Apple is making a concentrated bet on artificial intelligence that runs on your device rather than in a data center, and two threads from its WWDC announcements show how deliberate it is. One is a new developer framework called Core AI. The other is a quieter detail about how the next Siri actually uses Google's Gemini, and together they describe a company trying to own the models on its hardware while borrowing a rival's only to teach its own.

Core AI is the successor to Core ML, Apple's long-standing on-device machine-learning framework, and it is built for the generative era. It lets apps run large language models and generative AI entirely on-device, with no server dependency and no token costs, supporting both custom PyTorch models and pre-optimized open-source ones through a memory-safe Swift API. Apple says it spans a wide range, from compact 3-billion-parameter vision models to large reasoning models of up to 70-billion-parameters, with ahead-of-time compilation for instant load times and generative-AI optimizations like KV-cache management, autoregressive decoding, and Metal 4 kernels purpose-built for attention. It runs across iPhone, iPad, Mac, and Apple Vision Pro, ships now in the Xcode 27 beta for developers, and is due in production releases in the fall.

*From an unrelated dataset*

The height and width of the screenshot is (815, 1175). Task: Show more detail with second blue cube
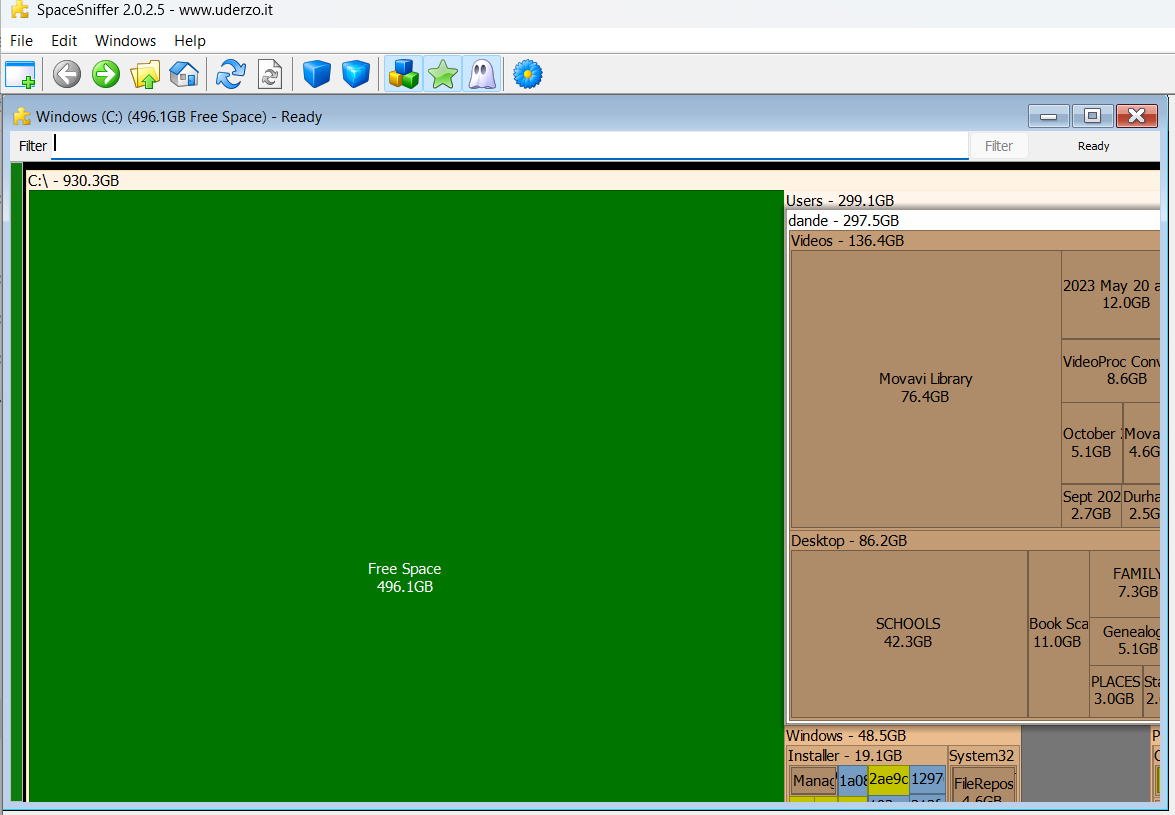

The Siri detail is subtler and, in some ways, more telling. According to an analysis of what the keynote left unsaid, Apple uses Gemini as a teacher rather than an engine. Gemini generates training data and learning signals that are distilled into Apple's own third-generation Foundation Models, a step that happens once during development, while the models that actually answer your requests run on the device. Gemini is reached in the cloud only as a fallback, for the minority of requests that exceed what the on-device model can handle.

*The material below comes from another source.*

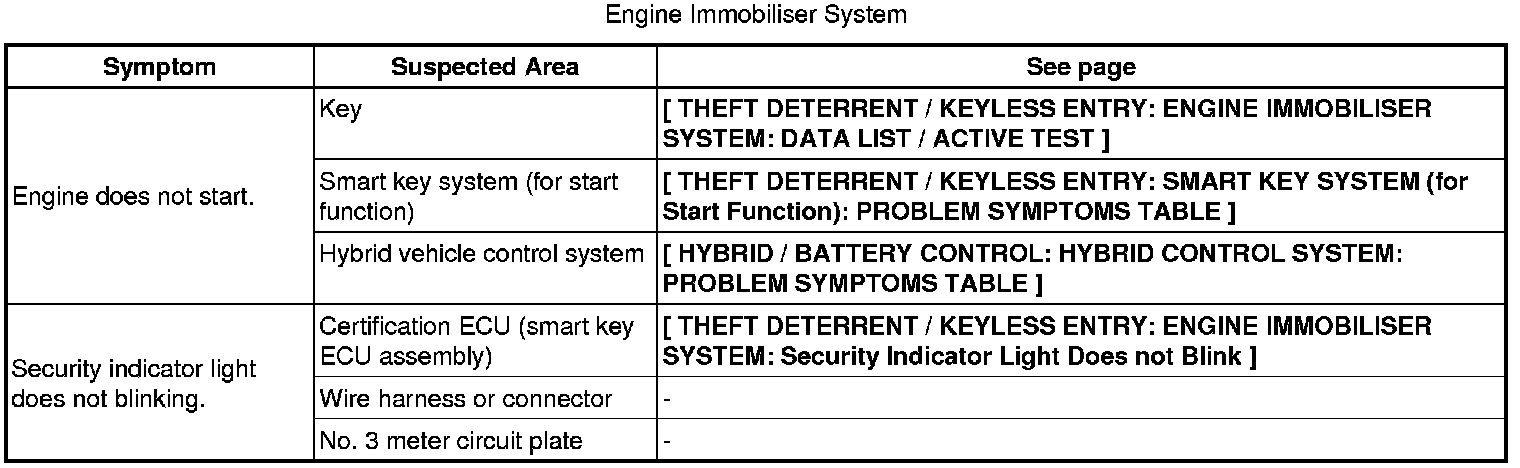Select the No. 3 meter circuit plate cell
Viewport: 1520px width, 468px height.
(449, 440)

That distinction is the whole point. A training-time teacher is a one-time and reversible dependency, the kind Apple could swap out or wean off later, whereas a runtime engine would be structural lock-in that touches privacy, latency, and the cost of every single query. Read that way, the headline that Apple now depends on Gemini overstates things: it is a hierarchy of concessions rather than a capitulation, with Apple keeping the part that matters most, on-device inference on its own models, and ceding only a cloud fallback. The arrangement comes without disclosed figures, though The Information has reported, without Apple confirming it, that some of that cloud inference may run on Nvidia B200 chips inside Google data centers.

The reason this is worth watching is the direction it points. Running models from a few billion parameters up to 70 billion locally, at zero token cost, and training them by distilling knowledge out of bigger frontier models, is one of the most consequential bets in AI right now, because it pulls capability back onto the device and out of the metered cloud. Apple has the silicon and the scale to push it further than almost anyone. The honest caveats are that production does not arrive until the fall, real-world performance of large on-device models is the open question, and teacher-not-engine is partly Apple's own framing of a relationship it would rather downplay. But owned, on-device models taught by distillation is exactly where a lot of the interesting work is heading, and Apple just gave developers the framework to build on it.